I can start working on a pull request.

ronen commented 8 years ago

cool, thanks for looking into it

dmeranda commented 8 years ago

Regarding schema_plus_columns, it is working beacause it is using schema_monkey to patch the ActiveRecord::ConnectionAdapters::Column class. However when using MySQL, Rails actually defines and uses a set of MySQL-specific subclasses. In this case ActiveRecord::ConnectionAdapters::AbstractMysqlAdapter::Column.
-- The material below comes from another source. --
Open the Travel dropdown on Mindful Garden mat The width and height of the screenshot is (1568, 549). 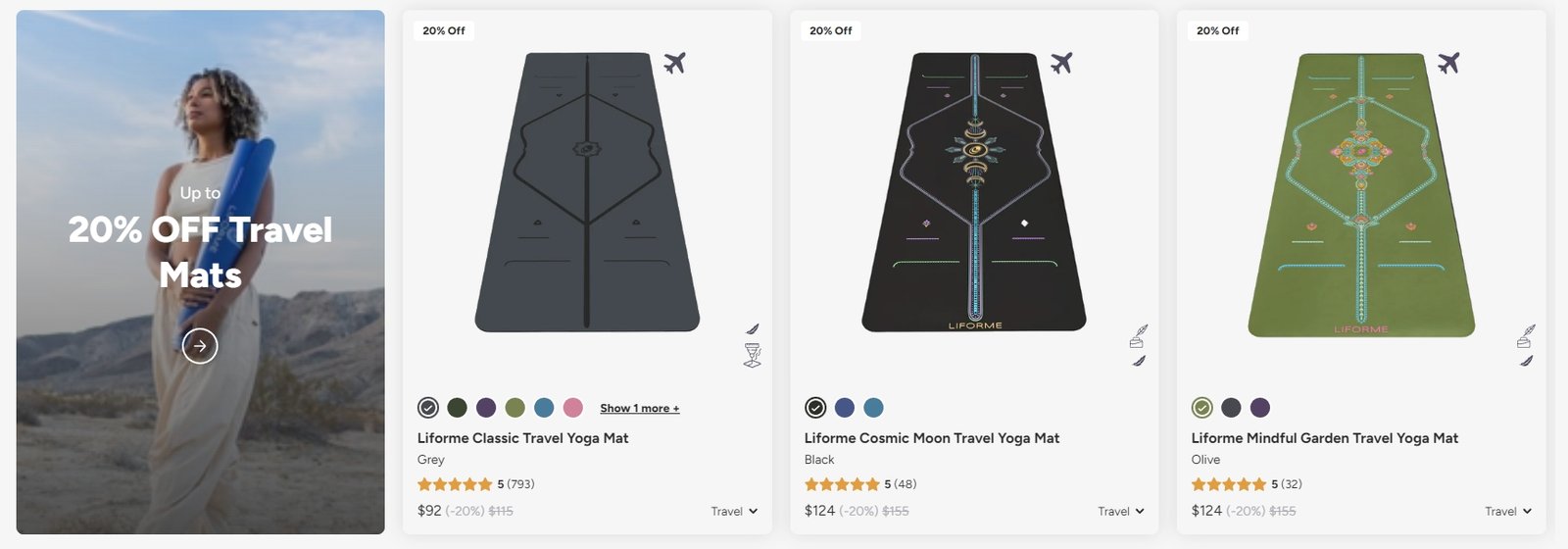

So when you get an instance of Column and you call case_sensitive? on it, you are calling Rails' version of the method in the mysql-subclass. And since it does not call super (because the superclass in standard Rails does not even have such a method), then you never actually call schema_plus_column's version of the method; i.e., it remains hidden.

So it just happens to work, accidentally, at least under Rails 4. Though the documentation for schema_plus_columns could probably be updated to say that the method case_sensitive? is already provided by Rails for MySQL and it is Rails' version you'll get and not schema_plus_column's. And you only need schema_plus_pg_indexes when using PostgreSQL (obviously).

By the way, if I temporarily rename the case_sensitive? method so it is not hidden and then call it, it will definitely raise an error with MySQL because the IndexDefinition does not support a case_sensitive? method. It doesn't do a respond_to? check (though it probably should fail noisily anyway).